"Are you happy?" I tend to ask myself this in the back of my mind a lot. Often when I'm running late to class, scampering across the campus, or when I can't seem to sleep at night. Sometimes when I zone out in class, while sitting with people I don't like or don't care to... At other times I ask when I'm laughing, hanging with friends, or talking about silly things like the Portal ARG or others.
I am happy. For the greater part and I feel quite fortunate to feel this way. Sometimes I don't but, usually, within a day I pick up and smile again.
Housing lotto was a big waste of time... my dear friend, and room mate, will thankfully still be my room mate next year, and even with her quirks and silliness, we have fun together and she's a friend I get to see on a daily basis, which is awesome. It's hard to believe just a few months ago I didn't think she liked me. It's cool that we came into this dorm two complete strangers, and ended up being close friends. She's been there for me when shit has gone bad with my ex, and when I get stressed about failing my color class. She'll find things when I'm at class that are hilarious and when I come home we make epic lulz faces. It should be awesome living with her again next year, in a different dorm, and maybe not the one I wanted, but at the very least it is with who I wanted, and that is what matters. :)
As for the love side of life, I lack it entirely. I feel that no one has interest in me, on top of that I am too busy and too close to going home at this point to ask a girl I like to go out with me. Unlike the other girl I was crushing on a few weeks ago, this girl isn't straight. My only issue is that she probably likes someone else and I barely know her, more then anything she is a friend of a friend... I'm not too worried however. As much as I would whole heartedly like to have someone to love and snuggle with, I am fully tired of falling for women like my last 2 exs have been. People who are self obsessed, who easily forget my existence, and ultimately don't listen, care or truely love me at all like I did them.
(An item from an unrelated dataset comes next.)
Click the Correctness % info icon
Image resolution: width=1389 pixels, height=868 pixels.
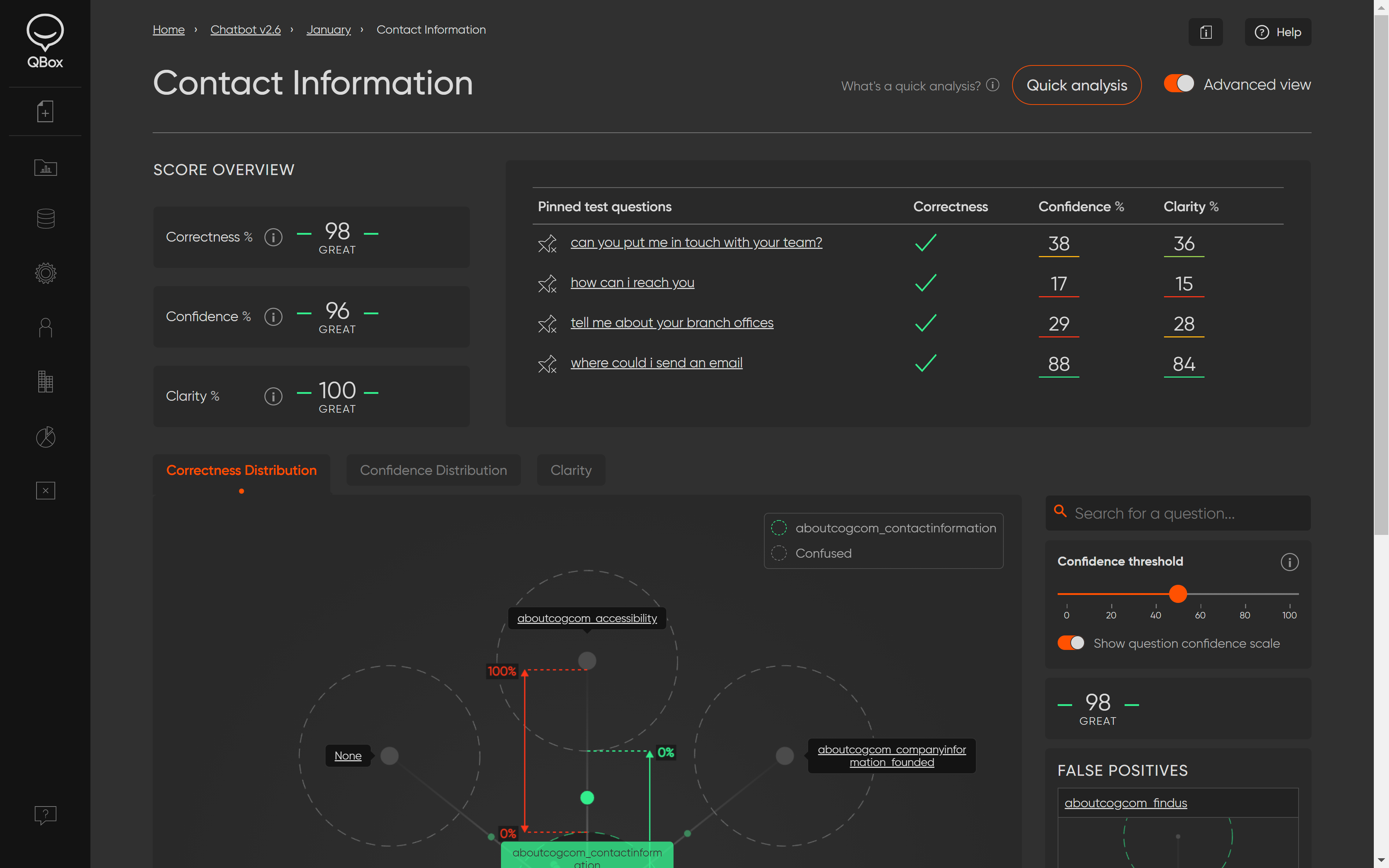point(273,237)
I can't wait to go home, as much as I dread this year ending. This has been honestly one of the best years of my life, romance aside. I have had the most amazingly fun time at school, and I have learned so much. I cannot wait for next year, but I want to feel the spring of Pennsylvania again, rather then Florida's summer heat. I miss my home state, as much as I consider this city to be my home now and for the next 3 years.